Tuesday, October 25, 2011

Bad Ass Business Side of Healthcare

Unions are pretty docile these days, knowing that their members are often skating on the edge of unemployment, feeling the pain as overtime hours evaporate and basically accepting the fact that big raises aren’t really in the cards in most companies. In fact, two-tiered pay systems – one for new hires and another for those who have been around for a while – is becoming a nasty part of life for those younger employees even able to find union work. But where you do see threats of labor disputes, it almost always comes down to healthcare cutbacks and having employees pick up an increasing share of the coverage. Union members scream like stuck pigs at the thought of losing or decreasing those benefits, but for those without the benefit of company or union health insurance, the costs are even more absurdly high – the highest on earth. And while we may have the best-trained doctors with the latest equipment, we also have insurance companies denying their members access to the best available when cheaper (usually less effective) alternatives exist.

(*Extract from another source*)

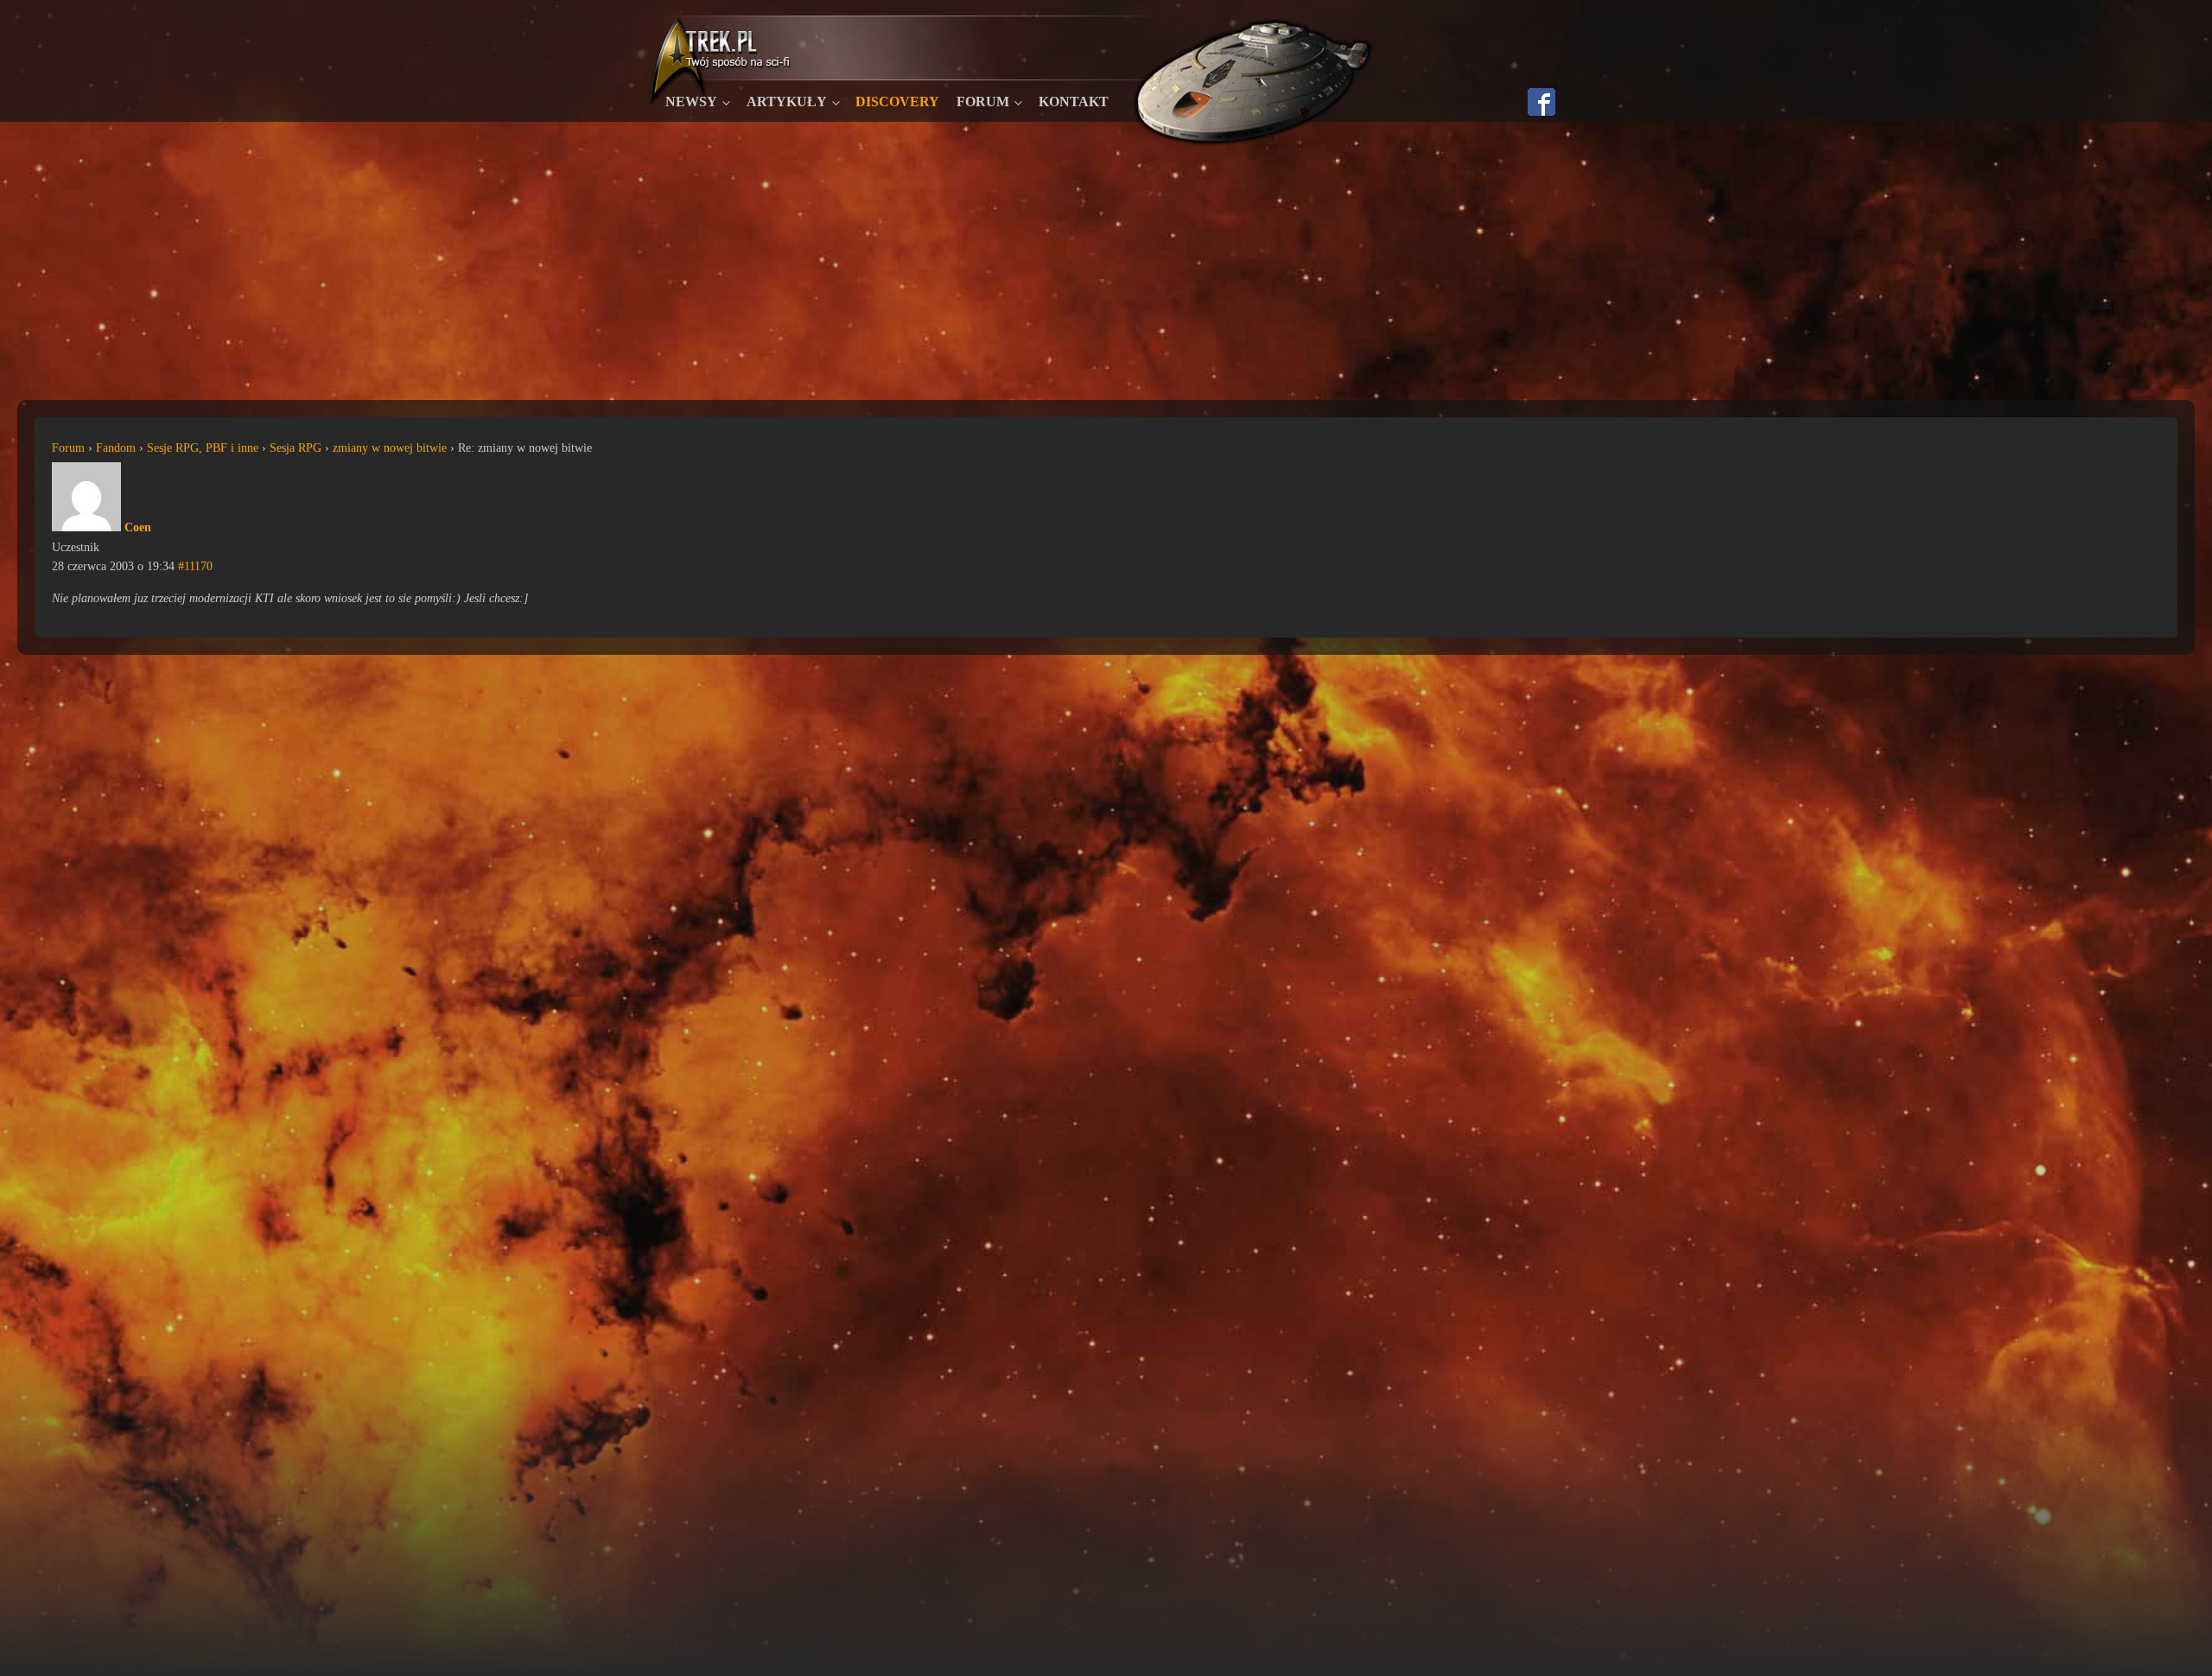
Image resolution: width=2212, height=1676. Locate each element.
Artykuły (787, 101)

While “Obamacare” was supposed to cut healthcare costs by tearing away at the layers of administrative and “mal-practice-avoidance testing” excess of the existing system, with no real competition, our medical costs actually increased 9% in the past year, a vast multiple above the increase in the cost of living. With powerful lobbies and the frequent and indelicate use of the words “socialism” and “costly and inefficient government bureaucracy” sprinkled into the healthcare debate, the controversial plan to provide direct government insurance to those unable to afford the better private plans died in a flurry of compromise, and the insurance companies laughed all the way to the bank. They even got the government to force folks to become new customers. Further, the restrictions on bringing in meds from Canada and other comparably-regulated nations had the big pharmaceutical companies adding their snickers to the mix. With no new competition added to the market, there really was little reason to tear down rate structures and pricing considerations.

Writing for the September 30th New York Times, Princeton economics professor Uwe E. Reinhardt, analyzed the ratio of money paid into the system versus the amount actually spent for medical services (versus administrative or profit costs), and found that both Medicaid and Medicare, two federal programs, were significantly more efficient than the private sector, both programs allocating over 92% of such funds to actual services. So much for the accusation of inefficient government bureaucracies, even though there will always be anomalies and abuses in a system this large.

But a more significant observation was made by Dr. Fareer Zakaria, journalist and political scientist, in his The Post-America World, Release 2.0 (pages 225): “Consider the automobile industry. For a century after 1894, most of the cars manufactured in North America were made in Michigan. Since 2004, Michigan has been replaced by Ontario, Canada. The reason is simple: health care. In America, car manufacturers have to pay $6,500 a year in medical and insurance costs for every worker. If they move the plant to Canada, which has a government-run health care systems, the cost to the manufacturer if around $800 per worker. In 2006, General Motors paid $5.2 billion in medical and insurance bills for its active and retired workers. That add[ed] $1,500 to the cost of every GM car sold.” It also was the straw that broke GM’s bank, shoving it into bankruptcy and resulting in a government bailout of this significant industry.

Zacharia continues his analysis (page 226): “Jobs are not going [just] to places like Mexico but to places where well-trained and educated workers can be found: it’s smart benefits, not low wages, that employers are looking for. Tying health care to employment has an additional negative consequence. Unlike workers anywhere else in the industrialized world, Americans lose their health care if they lose their job, which makes them far more anxious about foreign competition, trade and globalization. [A] Pew survey found greater fear of these forces among Americans than among German and French workers, perhaps for this reason.” The photograph above is of the Chrysler plant in Brampton (Ontario, Canada), where Dodge Magnum, Dodge Charger, Dodge Challenger, and Chrysler 300 M and other popular cars are/have been built since 1986.

As the Obama administration presses the U.S. Supreme Court for an expedited review of its omnibus healthcare legislation, all those in opposition to such medical program should really be aware of its impact on jobs… and perhaps that it doesn’t go far enough. Whatever the outcome, Americans are dealing with the most expensive medical system on earth and also one of the most inefficient, one that delivers the “best in class” medical care only to those with the money to afford the platinum insurance plans available only to those able to afford this higher-level policies… or those rich enough not to care. For the rest of us, we have to limit our choice of doctors and often have to opt for second-rate treatment, because that’s all the insurance company will pay for. And pay for the most expensive pharmaceuticals in the industrialized world.

I’m Peter Dekom, and I wonder how the nay-sayers would (will?) respond if they could no longer afford health insurance (and their employers simply terminated that benefit).